_LEESTEKST_

--

Uitgeverij Voetnoot is het soort uitgeverij waaraan een lezer verslaafd kan raken. In plaats van 365 boeken op een jaar uit te geven 366 in een schrikkeljaar bouwen ze met veel geduld aan een indrukwekkende cataloog, die niet alleen inhoudelijk maar ook vormelijk uitsteken boven het gros van de boeken die in de boekhandel liggen. Onlangs verschenen delen 19,20 en 21 van hun Moldaviet-reeks, waarin ze kortverhalen of novelles van Tsjechische schrijvers voorstellen. Dit keer zijn Jan Balabàn, Arnost Lustig en Marek Sindelka de auteurs van dienst. Het wordt al snel duidelijk dat de Tsjechische literatuur niet onder één vlag te vangen is.

--

_GEGEVENS_
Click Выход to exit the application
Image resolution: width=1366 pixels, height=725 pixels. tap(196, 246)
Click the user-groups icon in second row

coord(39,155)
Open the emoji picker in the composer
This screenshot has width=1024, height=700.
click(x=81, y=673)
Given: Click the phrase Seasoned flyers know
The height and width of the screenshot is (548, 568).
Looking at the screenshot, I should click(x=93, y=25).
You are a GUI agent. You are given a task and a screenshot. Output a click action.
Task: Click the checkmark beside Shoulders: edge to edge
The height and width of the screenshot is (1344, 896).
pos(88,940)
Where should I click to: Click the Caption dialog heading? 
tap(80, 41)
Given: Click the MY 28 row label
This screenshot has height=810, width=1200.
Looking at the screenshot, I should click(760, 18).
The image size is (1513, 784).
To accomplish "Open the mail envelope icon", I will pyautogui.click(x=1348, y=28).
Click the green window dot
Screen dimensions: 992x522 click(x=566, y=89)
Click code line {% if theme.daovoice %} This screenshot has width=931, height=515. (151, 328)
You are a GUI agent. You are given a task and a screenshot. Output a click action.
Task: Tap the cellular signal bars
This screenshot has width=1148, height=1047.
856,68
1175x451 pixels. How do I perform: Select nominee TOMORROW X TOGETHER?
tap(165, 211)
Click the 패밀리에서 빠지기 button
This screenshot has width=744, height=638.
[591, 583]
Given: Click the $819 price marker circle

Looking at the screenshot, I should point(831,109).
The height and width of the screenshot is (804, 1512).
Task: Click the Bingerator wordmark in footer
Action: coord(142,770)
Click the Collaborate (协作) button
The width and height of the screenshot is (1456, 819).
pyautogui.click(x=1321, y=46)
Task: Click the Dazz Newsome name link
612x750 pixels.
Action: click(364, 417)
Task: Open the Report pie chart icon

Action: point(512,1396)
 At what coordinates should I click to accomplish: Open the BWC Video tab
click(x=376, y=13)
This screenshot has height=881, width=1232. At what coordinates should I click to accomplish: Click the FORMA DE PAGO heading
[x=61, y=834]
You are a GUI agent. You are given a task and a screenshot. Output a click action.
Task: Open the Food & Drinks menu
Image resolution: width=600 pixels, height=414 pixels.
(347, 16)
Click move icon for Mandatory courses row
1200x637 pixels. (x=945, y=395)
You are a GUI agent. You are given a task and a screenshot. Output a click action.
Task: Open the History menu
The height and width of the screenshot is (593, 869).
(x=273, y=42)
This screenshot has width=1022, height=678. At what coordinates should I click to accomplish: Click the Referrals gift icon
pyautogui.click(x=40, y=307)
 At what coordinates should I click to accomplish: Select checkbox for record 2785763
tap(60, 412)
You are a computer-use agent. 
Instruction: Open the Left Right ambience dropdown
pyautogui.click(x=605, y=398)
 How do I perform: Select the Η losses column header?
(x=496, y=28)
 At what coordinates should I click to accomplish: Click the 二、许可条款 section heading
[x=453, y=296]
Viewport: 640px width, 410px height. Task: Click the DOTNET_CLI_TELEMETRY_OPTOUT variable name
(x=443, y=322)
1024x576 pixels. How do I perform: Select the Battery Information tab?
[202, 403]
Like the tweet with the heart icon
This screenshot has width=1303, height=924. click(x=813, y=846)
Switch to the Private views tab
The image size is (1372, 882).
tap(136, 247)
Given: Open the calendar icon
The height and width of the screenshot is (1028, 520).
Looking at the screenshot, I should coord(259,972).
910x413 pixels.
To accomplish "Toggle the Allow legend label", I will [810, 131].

--

_OPDRACHT_
Schrijf de tekst over de Moldaviet-reeks van Uitgeverij Voetnoot verder, te beginnen na de laatste zin.

_ANTWOORD_
Balaban (1961- 2010) weeft in Dona Nobis Pacem twee verhalen door elkaar. In het ene verhaal maken we kennis met Petr Zabransky, een kunstschilder die zonet van het dak is gevallen en beseft dat hij aan het sterven is. Hij kijkt terug op zijn leven en denkt aan zijn dochter Vera. Dat is ook meteen de link met het tweede verhaal, waarin we Marek ontmoeten, een jongeman die de liefde en de seksualiteit nog moet ontdekken, tot hij Vera leert kennen. Zij zal Marek doen inzien dat hij sterfelijk is. Op die manier naait Balaban de twee verhalen mooi aan elkaar.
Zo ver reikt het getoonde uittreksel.